Inilah di antara hal-hal yang disepakati oleh seluruh ulama tentang amalan di bulan Syakban.

Ketiga: Jauhi Amal-Amal Keburukan

Panduan amalan bulan Syakban selanjutnya adalah menjauhi amal-amal keburukan.

Di samping amal-amal kebaikan, pada bulan Syakban seorang muslim juga harus lebih ekstra hati-hati agar tidak melakukan amal-amal keburukan.

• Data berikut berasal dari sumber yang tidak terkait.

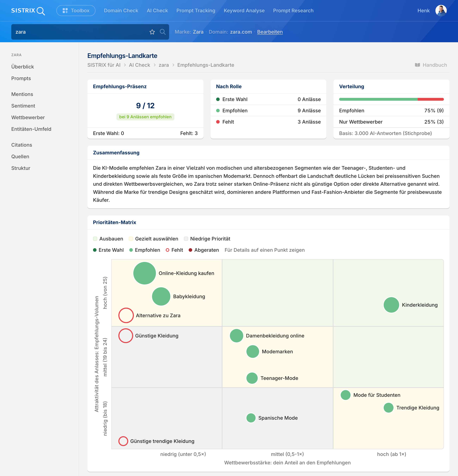Open the Wettbewerber sidebar item
The height and width of the screenshot is (476, 458).
pos(28,118)
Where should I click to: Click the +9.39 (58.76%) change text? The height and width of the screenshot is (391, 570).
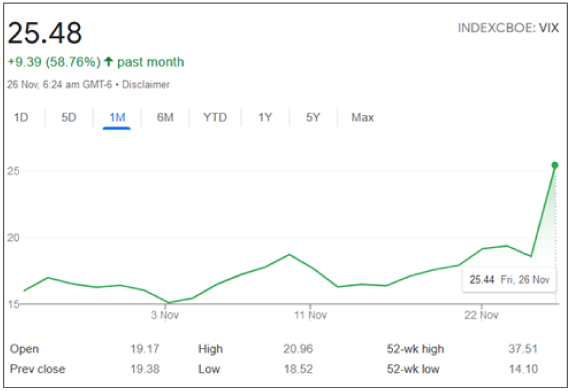click(x=54, y=62)
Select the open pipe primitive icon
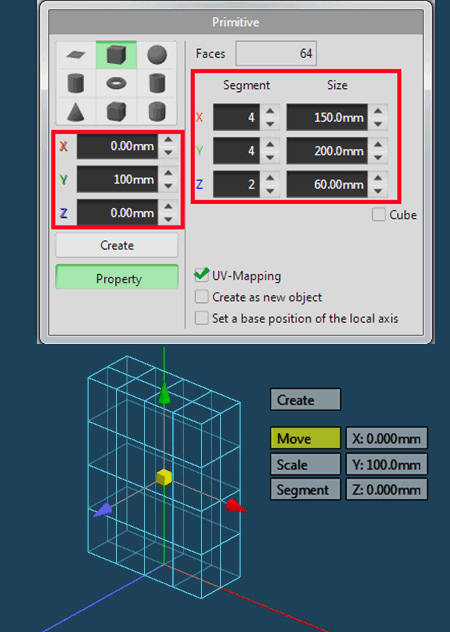Viewport: 450px width, 632px height. [x=157, y=83]
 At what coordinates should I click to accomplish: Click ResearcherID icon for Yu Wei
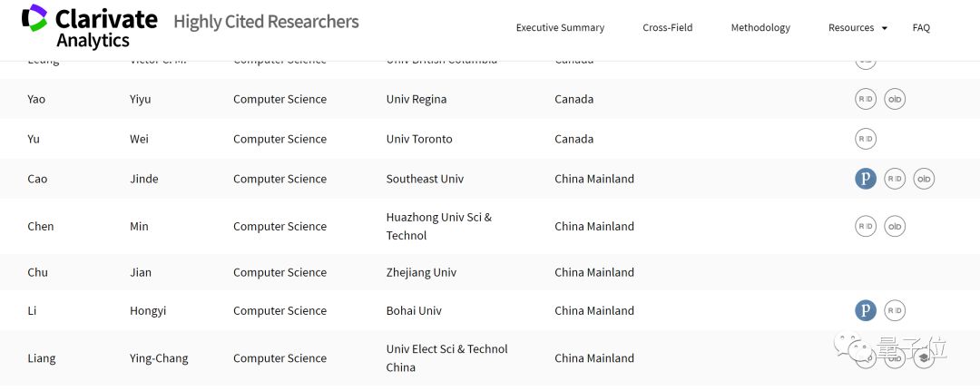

Hal-Hal yang Harus Ditinggalkan di Bulan Syakban

Di antara amal-amal keburukan yang harus dijauhi oleh setiap muslim pada bulan Syakban adalah:

  1. Kesyirikan dengan segala bentuknya.
  2. Kekufuran dengan segala bentuknya.
  3. Kemunafikan dengan segala bentuknya.
  4. Dosa-dosa besar yang tampak, seperti membunuh, merampok, mencuri, makan harta riba, makan harta anak yatim, sihir, menipu, berdusta, berkhianat, korupsi, suap, menggunjing, mengadu domba, durhaka kepada orang tua, dan berbuat buruk kepada tetangga.
  5. Dosa-dosa besar yang tidak tampak, seperti riya`, sum’ah, ujub, takabbur, iri dengki, dendam, dan berburuk sangka.

Keempat: Dianjurkan Perbanyak Puasa Sunah

Bulan Syakban adalah bulan yang disukai untuk memperbanyak puasa sunah.

Dalam bulan ini, Rasulullah shallallahu alaihi wasallam memperbanyak puasa sunah. Bahkan beliau hampir berpuasa satu bulan penuh, kecuali satu atau dua hari di akhir bulan saja agar tidak mendahului Ramadhan dengan satu atau dua hari puasa sunah.

Berikut ini dalil-dalil syar’i yang menjelaskan hal itu.

Pertama, hadits Aisyah radhiyallahu anha.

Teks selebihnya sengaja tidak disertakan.